In the introduction, the authors state that they provide compiled water vapour isotope data, but their dataset, apparently without noticing, lumps together precipitation and vapour measurements. Due to isotope fractionation between vapour and liquid, this error is so severe that the dataset becomes useless when the two data categories are mixed together, and will even lead to wrong conclusions if used by others. Examples from their dataset include, but are not limited to data points described in Chazette et al., (2021), as well as from the dataset described in the publication by Seidl et al. (2024).
The stable isotope values in the data file are often given with 5 or more digits, far beyond any reasonable measurement precision, in particular for the delta D where it is common to report with 1 digit precision. It is unclear how these data points were derived, but they are not provided in the referenced publications. Possibly the data points were digitised from publication figures? If so, this must be specified in the methods, but see below.
It is never explained how the data from references have been obtained exactly, and from point (2) above, it seems that they have been digitised from figures in existing publications. This reviewer finds it worrying that the authors did not simply contact the corresponding authors of the studies they wanted to compile the data from, which should be the first step before possibly considering to digitise and re-publishing data from published papers. When data has indeed been digitised from existing publications that results in a different precision, questions of copyright compliance and data validity need to be addressed.
Traceability and crediting of scientific works: The authors claim to have used very many sites ("and 4,421 literature-derived records from 85 observation sites") to source their data, but the data set only contains data from 31 papers. It should be no problem space-wise and would do due credit to explicitly cite all these studies in a summary table in the main manuscript, for example by listing the time range and number of samples of each paper. The website waterisotope.org is just a portal, so here the authors still should cite the original sources of the studies that produced the data.
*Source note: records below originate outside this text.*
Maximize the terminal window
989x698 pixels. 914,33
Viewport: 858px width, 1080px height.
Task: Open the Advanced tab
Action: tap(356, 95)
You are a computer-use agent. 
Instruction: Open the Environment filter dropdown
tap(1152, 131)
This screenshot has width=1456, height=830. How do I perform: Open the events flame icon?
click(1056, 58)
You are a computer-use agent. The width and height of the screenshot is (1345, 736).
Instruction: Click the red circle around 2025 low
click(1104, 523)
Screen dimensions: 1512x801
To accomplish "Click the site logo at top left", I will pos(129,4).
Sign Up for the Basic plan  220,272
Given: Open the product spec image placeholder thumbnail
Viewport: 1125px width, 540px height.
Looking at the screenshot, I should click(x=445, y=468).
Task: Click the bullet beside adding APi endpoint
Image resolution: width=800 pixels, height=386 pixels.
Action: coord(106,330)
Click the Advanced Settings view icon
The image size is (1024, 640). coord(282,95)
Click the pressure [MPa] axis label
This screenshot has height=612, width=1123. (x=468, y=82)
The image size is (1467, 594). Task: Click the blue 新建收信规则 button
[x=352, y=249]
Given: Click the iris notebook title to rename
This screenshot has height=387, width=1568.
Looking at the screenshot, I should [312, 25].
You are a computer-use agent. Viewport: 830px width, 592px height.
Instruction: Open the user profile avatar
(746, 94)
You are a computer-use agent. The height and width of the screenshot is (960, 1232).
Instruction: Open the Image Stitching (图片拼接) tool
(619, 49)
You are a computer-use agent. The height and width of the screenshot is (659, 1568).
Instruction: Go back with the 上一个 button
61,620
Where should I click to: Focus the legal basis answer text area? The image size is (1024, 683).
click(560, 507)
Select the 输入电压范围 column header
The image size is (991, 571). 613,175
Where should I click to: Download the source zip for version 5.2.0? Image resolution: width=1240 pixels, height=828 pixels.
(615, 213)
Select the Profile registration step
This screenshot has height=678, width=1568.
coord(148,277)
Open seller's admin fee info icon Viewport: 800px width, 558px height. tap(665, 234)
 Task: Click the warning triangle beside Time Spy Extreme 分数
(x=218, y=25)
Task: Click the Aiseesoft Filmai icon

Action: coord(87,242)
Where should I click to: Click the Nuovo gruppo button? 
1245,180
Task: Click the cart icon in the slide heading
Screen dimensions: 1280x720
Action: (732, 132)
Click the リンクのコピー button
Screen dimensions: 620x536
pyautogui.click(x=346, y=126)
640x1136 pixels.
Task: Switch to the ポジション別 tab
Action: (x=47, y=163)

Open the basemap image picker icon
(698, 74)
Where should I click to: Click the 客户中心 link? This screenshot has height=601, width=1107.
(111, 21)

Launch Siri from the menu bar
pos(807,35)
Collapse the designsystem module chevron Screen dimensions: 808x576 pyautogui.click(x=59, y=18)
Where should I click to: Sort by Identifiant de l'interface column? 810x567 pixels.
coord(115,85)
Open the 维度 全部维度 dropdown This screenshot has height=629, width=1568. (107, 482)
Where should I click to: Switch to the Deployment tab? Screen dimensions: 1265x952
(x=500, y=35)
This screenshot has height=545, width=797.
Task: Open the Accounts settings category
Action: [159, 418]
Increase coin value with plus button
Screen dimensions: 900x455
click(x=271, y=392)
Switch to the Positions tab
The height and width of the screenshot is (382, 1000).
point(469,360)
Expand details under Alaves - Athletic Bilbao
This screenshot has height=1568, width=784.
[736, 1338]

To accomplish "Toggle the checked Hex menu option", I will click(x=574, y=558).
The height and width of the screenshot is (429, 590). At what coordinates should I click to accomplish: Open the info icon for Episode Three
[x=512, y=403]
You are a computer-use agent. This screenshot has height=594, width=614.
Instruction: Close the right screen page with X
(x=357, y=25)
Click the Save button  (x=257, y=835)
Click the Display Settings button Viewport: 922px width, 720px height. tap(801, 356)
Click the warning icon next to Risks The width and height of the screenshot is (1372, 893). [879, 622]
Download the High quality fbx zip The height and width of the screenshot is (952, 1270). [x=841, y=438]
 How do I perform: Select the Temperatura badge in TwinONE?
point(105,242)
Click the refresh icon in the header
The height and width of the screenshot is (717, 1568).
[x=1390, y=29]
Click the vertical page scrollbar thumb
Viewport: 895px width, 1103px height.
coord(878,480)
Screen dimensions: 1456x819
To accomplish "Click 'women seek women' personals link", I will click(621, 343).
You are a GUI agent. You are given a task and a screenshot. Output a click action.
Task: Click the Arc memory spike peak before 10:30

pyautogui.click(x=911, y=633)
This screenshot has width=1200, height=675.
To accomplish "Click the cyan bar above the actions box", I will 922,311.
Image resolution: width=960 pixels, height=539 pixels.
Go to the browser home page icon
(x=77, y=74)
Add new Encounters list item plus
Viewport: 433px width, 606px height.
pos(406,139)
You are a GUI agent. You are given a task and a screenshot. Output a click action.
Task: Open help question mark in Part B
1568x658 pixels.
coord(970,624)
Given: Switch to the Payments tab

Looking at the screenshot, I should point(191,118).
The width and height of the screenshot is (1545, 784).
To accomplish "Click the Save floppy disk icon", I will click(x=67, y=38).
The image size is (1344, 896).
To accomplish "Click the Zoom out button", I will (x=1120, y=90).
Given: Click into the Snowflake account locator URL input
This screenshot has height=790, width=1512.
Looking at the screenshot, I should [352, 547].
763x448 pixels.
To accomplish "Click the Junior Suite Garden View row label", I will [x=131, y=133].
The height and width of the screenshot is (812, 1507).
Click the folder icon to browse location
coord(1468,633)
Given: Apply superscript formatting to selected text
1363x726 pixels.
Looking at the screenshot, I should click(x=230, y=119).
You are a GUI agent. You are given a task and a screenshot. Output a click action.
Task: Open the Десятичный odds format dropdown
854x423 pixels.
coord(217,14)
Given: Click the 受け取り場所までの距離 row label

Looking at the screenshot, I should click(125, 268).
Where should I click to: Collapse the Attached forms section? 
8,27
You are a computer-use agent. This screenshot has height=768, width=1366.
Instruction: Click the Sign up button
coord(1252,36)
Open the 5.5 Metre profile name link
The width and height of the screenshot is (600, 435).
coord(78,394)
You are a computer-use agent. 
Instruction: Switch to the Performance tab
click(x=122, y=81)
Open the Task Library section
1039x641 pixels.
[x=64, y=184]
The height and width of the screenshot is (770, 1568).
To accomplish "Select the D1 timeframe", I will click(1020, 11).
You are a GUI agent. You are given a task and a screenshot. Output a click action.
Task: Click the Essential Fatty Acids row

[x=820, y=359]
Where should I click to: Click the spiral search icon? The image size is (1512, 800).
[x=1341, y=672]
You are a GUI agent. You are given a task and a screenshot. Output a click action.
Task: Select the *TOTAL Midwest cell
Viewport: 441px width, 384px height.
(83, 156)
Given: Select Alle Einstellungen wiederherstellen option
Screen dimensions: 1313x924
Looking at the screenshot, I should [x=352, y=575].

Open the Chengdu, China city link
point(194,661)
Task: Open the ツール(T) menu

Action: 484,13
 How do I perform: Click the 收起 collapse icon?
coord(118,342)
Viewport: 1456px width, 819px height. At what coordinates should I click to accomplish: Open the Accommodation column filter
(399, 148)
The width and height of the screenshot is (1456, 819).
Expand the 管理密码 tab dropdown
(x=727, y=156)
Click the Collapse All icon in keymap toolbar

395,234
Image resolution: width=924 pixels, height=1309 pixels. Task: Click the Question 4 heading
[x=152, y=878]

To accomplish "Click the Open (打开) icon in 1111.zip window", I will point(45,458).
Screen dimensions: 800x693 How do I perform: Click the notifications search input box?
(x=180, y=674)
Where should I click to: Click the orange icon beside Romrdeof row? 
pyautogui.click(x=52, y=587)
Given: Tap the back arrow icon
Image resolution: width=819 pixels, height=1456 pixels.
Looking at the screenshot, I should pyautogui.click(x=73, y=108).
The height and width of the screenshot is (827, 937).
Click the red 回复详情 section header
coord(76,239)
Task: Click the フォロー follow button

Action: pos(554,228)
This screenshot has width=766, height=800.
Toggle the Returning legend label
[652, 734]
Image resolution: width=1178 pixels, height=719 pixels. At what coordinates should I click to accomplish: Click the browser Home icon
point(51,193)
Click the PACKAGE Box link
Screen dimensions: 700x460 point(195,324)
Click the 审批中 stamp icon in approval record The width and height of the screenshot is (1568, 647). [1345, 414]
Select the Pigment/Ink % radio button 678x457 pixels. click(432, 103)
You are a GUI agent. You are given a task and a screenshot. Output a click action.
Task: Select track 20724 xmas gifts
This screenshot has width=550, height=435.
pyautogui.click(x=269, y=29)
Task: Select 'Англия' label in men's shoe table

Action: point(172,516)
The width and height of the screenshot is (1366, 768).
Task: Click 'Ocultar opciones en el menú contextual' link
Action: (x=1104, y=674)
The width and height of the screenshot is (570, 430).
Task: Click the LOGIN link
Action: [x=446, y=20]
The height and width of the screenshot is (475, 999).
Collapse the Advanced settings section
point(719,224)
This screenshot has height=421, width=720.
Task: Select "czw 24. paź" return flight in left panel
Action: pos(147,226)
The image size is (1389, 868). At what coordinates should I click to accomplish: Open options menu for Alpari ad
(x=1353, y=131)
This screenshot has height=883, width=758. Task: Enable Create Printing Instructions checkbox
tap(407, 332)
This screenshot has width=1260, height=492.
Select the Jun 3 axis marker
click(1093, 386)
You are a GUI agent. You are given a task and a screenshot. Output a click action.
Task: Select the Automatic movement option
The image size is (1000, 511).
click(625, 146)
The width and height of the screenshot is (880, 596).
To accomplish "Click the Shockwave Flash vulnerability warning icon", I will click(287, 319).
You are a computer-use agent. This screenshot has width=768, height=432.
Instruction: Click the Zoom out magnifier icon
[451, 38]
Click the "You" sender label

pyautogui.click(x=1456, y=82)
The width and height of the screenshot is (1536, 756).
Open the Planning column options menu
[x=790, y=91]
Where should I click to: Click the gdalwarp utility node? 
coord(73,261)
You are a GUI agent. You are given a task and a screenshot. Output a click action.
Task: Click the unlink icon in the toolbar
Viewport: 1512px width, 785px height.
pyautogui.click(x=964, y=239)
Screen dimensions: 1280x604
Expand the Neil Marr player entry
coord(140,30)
The data file that the authors compiled lacks essential metadata. Only a single time is given per data point, so it is unknown what time interval this data should represent. The description in the paper is inconsistent with what is provided in the data file. The authors state that they computed the d-excess, but this information is not included in the data tables. Also information about instrument type and method are not included in the data tables, contrary to what is said in the manuscript.
This reviewer notes that the set-up and figures in this paper are very similar to a study on surface water samples that has been published last year in ESSD (Li et al., 2025). The similarity to that study would need to be pointed out and addressed in the manuscript.
Fig. 3a has a reversed time axis.
The table in the appendix contains the same errors as in the data set regarding the mix-up between vapour and precipitation data noted above.
Figure 2 contains a "Calibration and consistency" step - it is not explained what would be done here. All published data that is referenced were already calibrated, why should this happen at the end of merging the datasets?
Since the dataset lumps together vapour and precipitation data, Fig. 4 and Fig. 5 are meaningless. Fig. 4c has a suspicious high d-excess at geographical coordinate 0ºN, 0ºE which is possibly an artefact from missing geographic coordinates.
References
Li, R., Zhu, G., Chen, L., Qi, X., Lu, S., Meng, G., Wang, Y., Li, W., Zheng, Z., Yang, J., and Gun, Y.: Global Stable Isotope Dataset for Surface Water, Earth Syst. Sci. Data, 17, 2135–2145, https://doi.org/10.5194/essd-17-2135-2025, 2025.